Smith died on 26 Aug. 1552. His will is instinct with Catholic feeling, from its long preamble to its final prayer to God for forgiveness, if anything in it ‘for lack of great knowledge and learning be contrary unto His will and word or unto the Church Catholic’. The greater part of it is concerned with arrangements for repaying Smith’s debts and with provisions for the education and marriage of his younger children. He left nothing to his wife, ‘which she or her friends might think an unkindness in me other than I would they should or than I mean or is true’; his explanation was that ‘the King’s Majesty hath given [her] fair lands which with the poor jointure and other such lands as I have put her in jointly with me for term of her life ... and her dowry be double as much as all my lands manors and tenements’. Among the five executors Smith named his ‘most especial friends’ Robert Rochester and John Ryther. Although the will bears the date 13 July 1552 it must have been drawn up earlier, for one of the supervisors was the Duke of Somerset who had been executed in the previous January; the other was Smith’s surviving brother-in-law Sir Henry Seymour.6

Dorothy Smith was granted a pension of 100 marks a year towards her expenses in the maintenance of her niece, the Protector’s daughter Lady Elizabeth Seymour. She did not long remain a widow, marrying Thomas Laventhorpe before November 1553. Smith’s children stuck to Catholicism and one of his sons, Sir John Smith, won distinction as a soldier in the reign of Elizabeth.7

Ref Volumes: 1509-1558

Author: D. F. Coros

Notes

  • 1. Date of birth estimated from first reference, 1536, Essex Feet of Fines, iv. ed.
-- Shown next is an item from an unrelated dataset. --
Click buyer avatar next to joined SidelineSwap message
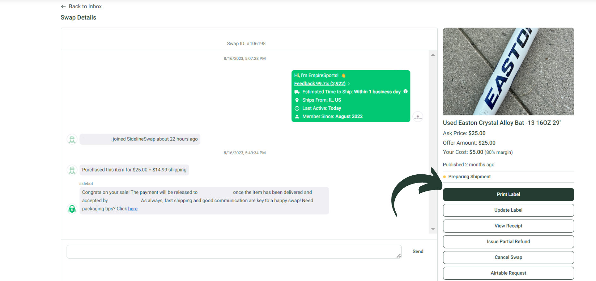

Reaney and Fitch, 204. Vis. Essex (Harl. Soc. xiii), 173-4; PCC 28 Powell; Strype, Eccles. Memorials, ii(2), 327-8.
  • 2. LP Hen. VIII, xiv, xvi, xvii, xx; CPR, 1547-8, pp. 76, 83; 1550-3, pp 352, 363.
  • 3. LP Hen VIII, xiv; PCC 28 Powell; Elton, Tudor Rev. in Govt. 115; E405/205, 210.
  • 4. LP Hen. VIII, xv, xix; Strype, ii(I), 451; E315/340, f. 6v.
  • 5. W. K. Jordan, Edw. VI, ii. 253; Lit. Rems. Edw. VI, 310; APC, iii. 8.
  • 6. PCC 28 Powell; J. E. Oxley, Ref. in Essex, 260.
  • 7. CPR, 1553-4, p. 170; APC, iv. 362; DNB (Smith, Sir John).